▸ Selected extract:
— Begin —
# mold descriptions



## homer2811 (Aug 9, 2011)

I recognize mold when its dark and powdery but are there other colors and textures that mold can appear in?


----------



## Growdude (Aug 9, 2011)

homer2811 said:
			
		

> I recognize mold when its dark and powdery but are there other colors and textures that mold can appear in?


 

Mold can look brown , also white.

Look deep inside your fatest buds, thats where mold loves to form.


----------



## ozzydiodude (Aug 9, 2011)

:yeahthat:mold can be any color there are 400,000 + types of mold and only about 1/4 have been id and named.


----------



## jesuse (Aug 10, 2011)

i notecid some on some dry cured bud ,,,when i snaped the bud as if a lil puff of smoke drifeted from it[this was mold] mine was sort of brown and yellow looking,,was in a lil fat auto,,and got me para bout my other 1s when i started to look closer i noticed out of 5 i had left 2 had mold not a lot but it spreds upwards fast,,, so i took the step and harvest all at once and cut all the mold out<<< >>i was guted to say the least but was my own fault i had no fan blowing and temps wher sky high<<autos can handel quit a bit of stress but hot temps make them sweat and this is how i beleave my mold came about<<<<i just hit my last bowl of it ther<<would still be smokeing if i hadent the mold isue but lesson lernd,,,,i lern something new every grow,,,,im planing on a new spot to grow as my space is just so small and temps rise ,,,iv no intake and no vent so its not ideal for even a small auto throw and grow!!!,,,peace[j]


----------
— End —
▸ Written request a: In the mold thread, how many types of mold does ozzydiodude say there are?
The mold thread above and the entries that follow have nothing to do with each other.

▸ Records shown:
— Begin —
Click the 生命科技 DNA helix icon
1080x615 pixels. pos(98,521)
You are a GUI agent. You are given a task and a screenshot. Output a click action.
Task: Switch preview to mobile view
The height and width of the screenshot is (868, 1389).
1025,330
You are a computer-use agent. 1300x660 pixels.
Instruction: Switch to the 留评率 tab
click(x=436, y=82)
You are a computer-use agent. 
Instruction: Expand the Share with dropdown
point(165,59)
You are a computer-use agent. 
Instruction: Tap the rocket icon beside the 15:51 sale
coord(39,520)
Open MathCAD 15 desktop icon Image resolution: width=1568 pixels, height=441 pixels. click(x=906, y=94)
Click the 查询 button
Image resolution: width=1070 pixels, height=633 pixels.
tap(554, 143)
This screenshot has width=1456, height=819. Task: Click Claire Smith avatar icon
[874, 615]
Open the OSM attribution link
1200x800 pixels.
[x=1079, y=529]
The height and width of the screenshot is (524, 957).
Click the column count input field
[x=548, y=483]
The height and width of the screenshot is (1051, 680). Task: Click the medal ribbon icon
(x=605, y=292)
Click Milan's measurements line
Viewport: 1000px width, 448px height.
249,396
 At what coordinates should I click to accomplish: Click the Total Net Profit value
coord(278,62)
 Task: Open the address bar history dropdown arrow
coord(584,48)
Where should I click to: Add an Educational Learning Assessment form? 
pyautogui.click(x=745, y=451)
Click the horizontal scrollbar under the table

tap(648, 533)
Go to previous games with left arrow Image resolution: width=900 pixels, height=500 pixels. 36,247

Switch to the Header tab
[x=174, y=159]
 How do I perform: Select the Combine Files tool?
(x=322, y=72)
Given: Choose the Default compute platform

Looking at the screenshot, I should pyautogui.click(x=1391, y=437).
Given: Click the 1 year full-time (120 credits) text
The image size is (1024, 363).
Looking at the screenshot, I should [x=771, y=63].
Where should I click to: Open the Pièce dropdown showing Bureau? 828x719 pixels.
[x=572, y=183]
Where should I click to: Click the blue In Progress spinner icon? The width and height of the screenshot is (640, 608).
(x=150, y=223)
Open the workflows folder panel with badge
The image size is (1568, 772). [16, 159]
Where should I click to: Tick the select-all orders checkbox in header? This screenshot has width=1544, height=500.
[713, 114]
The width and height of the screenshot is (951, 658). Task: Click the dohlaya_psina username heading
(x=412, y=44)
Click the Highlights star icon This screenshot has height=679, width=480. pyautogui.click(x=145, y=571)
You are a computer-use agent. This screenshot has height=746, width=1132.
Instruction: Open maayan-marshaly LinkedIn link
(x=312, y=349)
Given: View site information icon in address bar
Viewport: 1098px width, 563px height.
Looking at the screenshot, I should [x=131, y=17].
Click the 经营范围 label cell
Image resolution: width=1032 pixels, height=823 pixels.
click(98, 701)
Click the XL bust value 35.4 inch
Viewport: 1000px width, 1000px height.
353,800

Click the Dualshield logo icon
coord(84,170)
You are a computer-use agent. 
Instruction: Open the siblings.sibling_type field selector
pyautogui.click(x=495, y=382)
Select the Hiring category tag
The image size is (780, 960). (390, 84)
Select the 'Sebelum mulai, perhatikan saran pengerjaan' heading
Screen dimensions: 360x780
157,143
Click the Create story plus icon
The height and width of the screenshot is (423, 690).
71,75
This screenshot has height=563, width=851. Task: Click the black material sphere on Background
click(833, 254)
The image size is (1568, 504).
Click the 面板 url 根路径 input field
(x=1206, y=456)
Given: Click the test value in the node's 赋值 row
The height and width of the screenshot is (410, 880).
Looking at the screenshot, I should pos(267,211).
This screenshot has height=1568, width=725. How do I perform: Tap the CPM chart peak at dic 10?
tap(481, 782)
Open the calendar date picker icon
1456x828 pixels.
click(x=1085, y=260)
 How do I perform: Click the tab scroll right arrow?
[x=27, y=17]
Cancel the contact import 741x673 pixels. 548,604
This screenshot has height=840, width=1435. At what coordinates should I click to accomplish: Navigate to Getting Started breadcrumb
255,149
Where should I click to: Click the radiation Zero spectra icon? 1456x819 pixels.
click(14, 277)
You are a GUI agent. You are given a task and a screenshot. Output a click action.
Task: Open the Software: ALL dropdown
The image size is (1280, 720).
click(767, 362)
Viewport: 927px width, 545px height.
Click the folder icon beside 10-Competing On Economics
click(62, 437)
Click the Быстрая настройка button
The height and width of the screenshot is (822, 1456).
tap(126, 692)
— End —
▸ Written request b: Rewrite the entries from the line containing "At what coordinates should I click to accomplish: Click" down to the line containing "[x=572, y=183]", swapping "dropdown" for "menu" and leaving everything else unchanged.

▸ Full solution a: More than 400,000.

▸ Full solution b:
 At what coordinates should I click to accomplish: Click the Total Net Profit value
coord(278,62)
 Task: Open the address bar history menu arrow
coord(584,48)
Where should I click to: Add an Educational Learning Assessment form? 
pyautogui.click(x=745, y=451)
Click the horizontal scrollbar under the table

tap(648, 533)
Go to previous games with left arrow Image resolution: width=900 pixels, height=500 pixels. 36,247

Switch to the Header tab
[x=174, y=159]
 How do I perform: Select the Combine Files tool?
(x=322, y=72)
Given: Choose the Default compute platform

Looking at the screenshot, I should pyautogui.click(x=1391, y=437).
Given: Click the 1 year full-time (120 credits) text
The image size is (1024, 363).
Looking at the screenshot, I should [x=771, y=63].
Where should I click to: Open the Pièce menu showing Bureau? 828x719 pixels.
[x=572, y=183]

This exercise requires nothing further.